- Material for this exercise -
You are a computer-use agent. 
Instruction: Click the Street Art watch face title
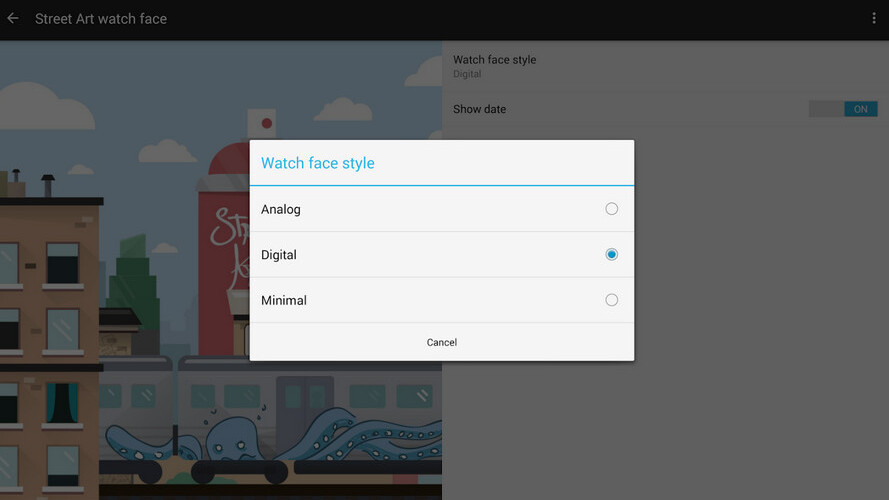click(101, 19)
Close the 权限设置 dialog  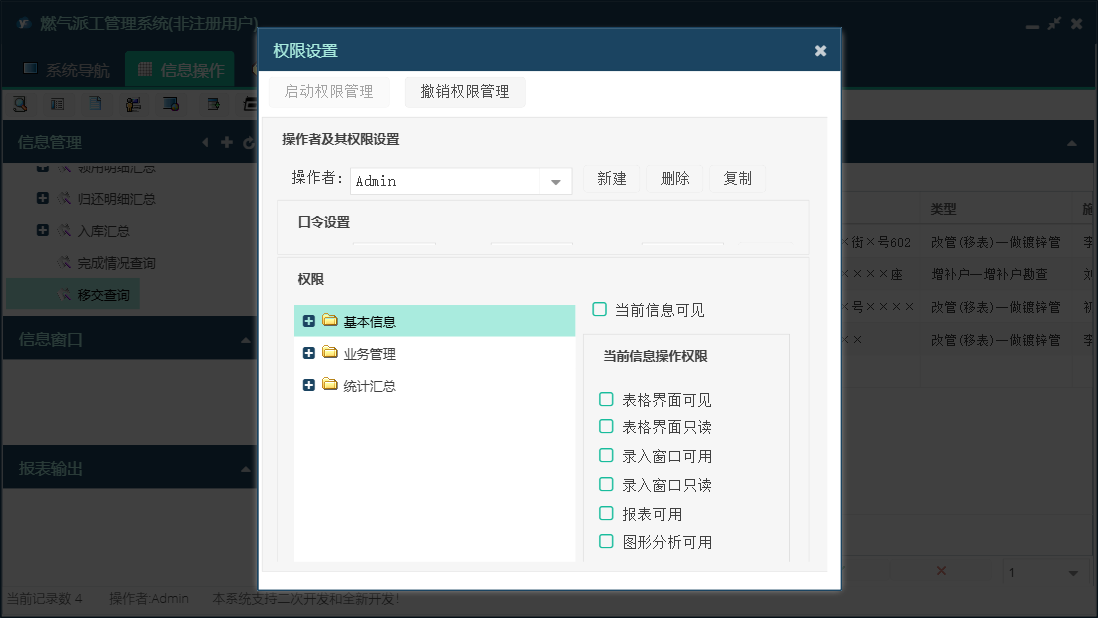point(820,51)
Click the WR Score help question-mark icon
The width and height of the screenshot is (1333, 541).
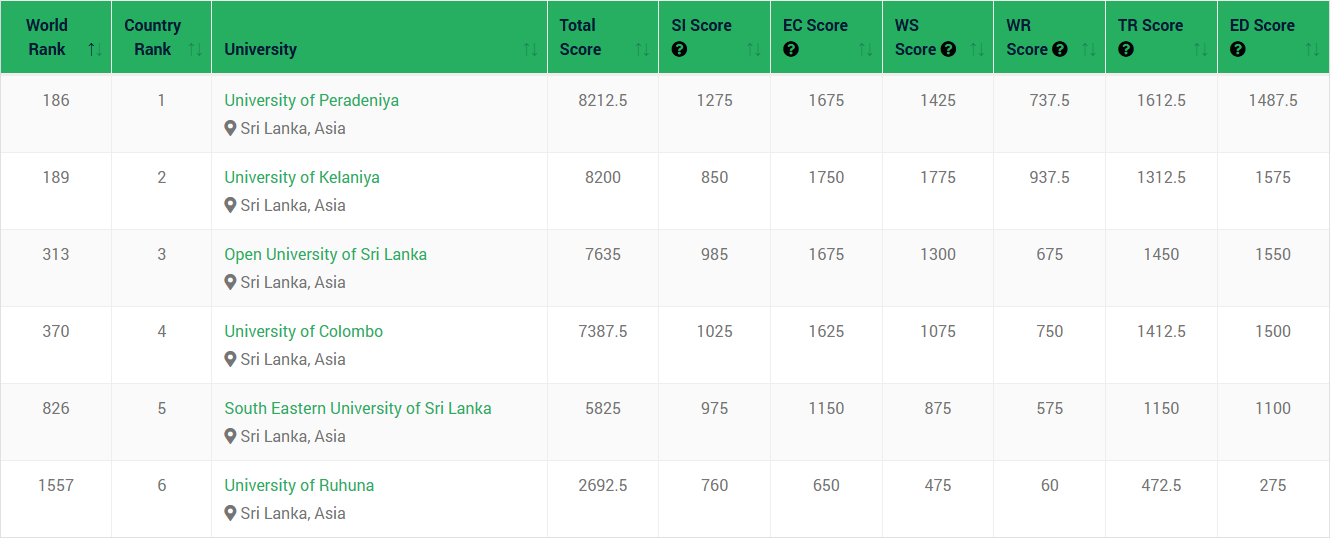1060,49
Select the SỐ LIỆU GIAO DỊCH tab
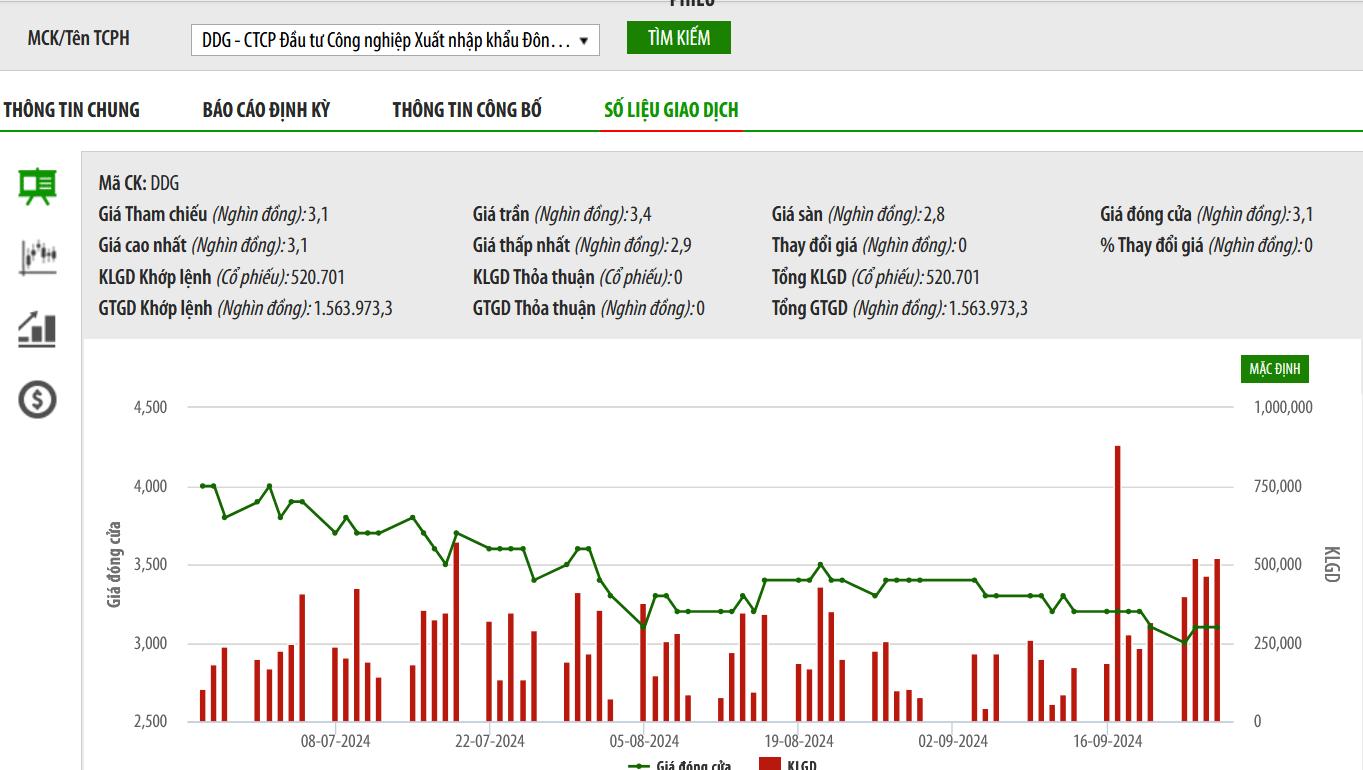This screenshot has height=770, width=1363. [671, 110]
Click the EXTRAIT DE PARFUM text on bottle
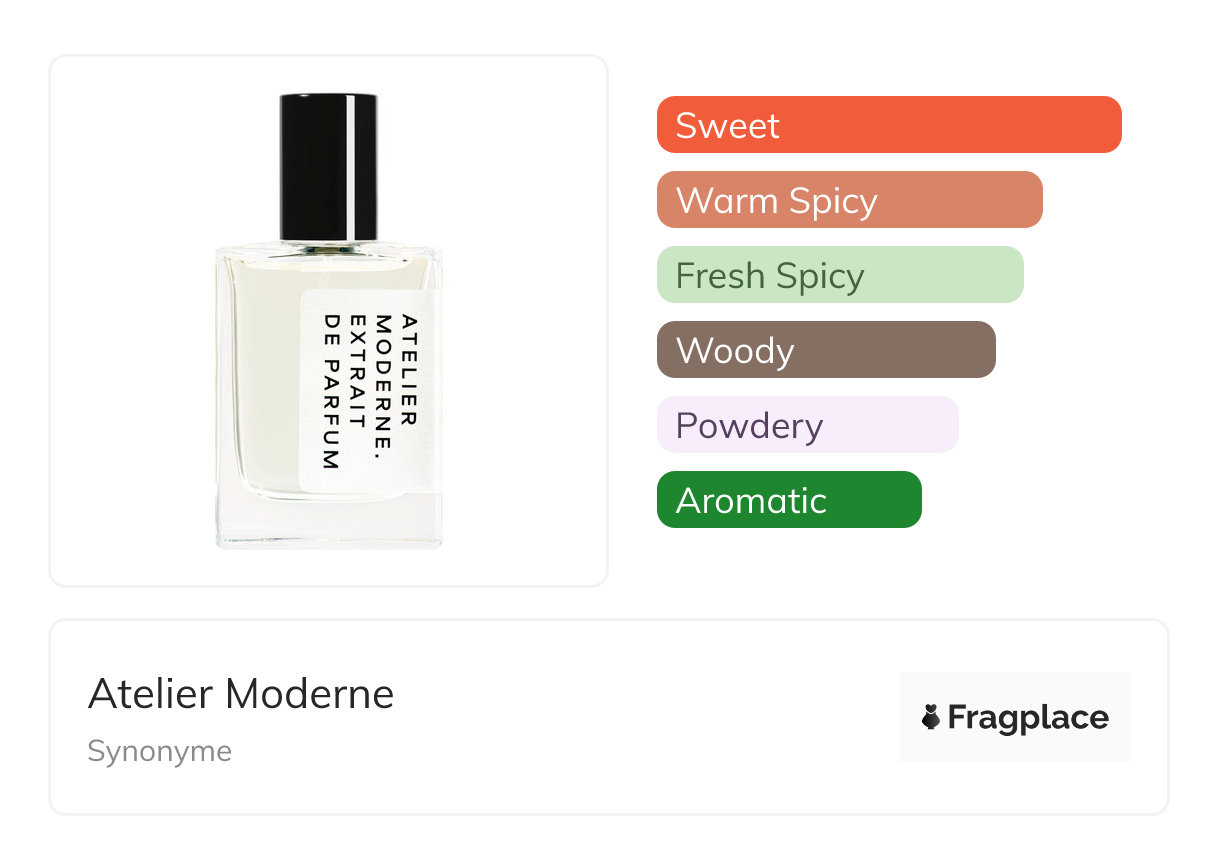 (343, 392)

---

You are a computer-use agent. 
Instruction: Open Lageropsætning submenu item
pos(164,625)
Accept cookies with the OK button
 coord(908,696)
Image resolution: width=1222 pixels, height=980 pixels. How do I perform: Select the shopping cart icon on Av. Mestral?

- Action item -
Copy out every line from the records that has the word "icon".

- Exercise answer -
Click the WR Score help question-mark icon
Image resolution: width=1222 pixels, height=980 pixels. How do I perform: Select the shopping cart icon on Av. Mestral?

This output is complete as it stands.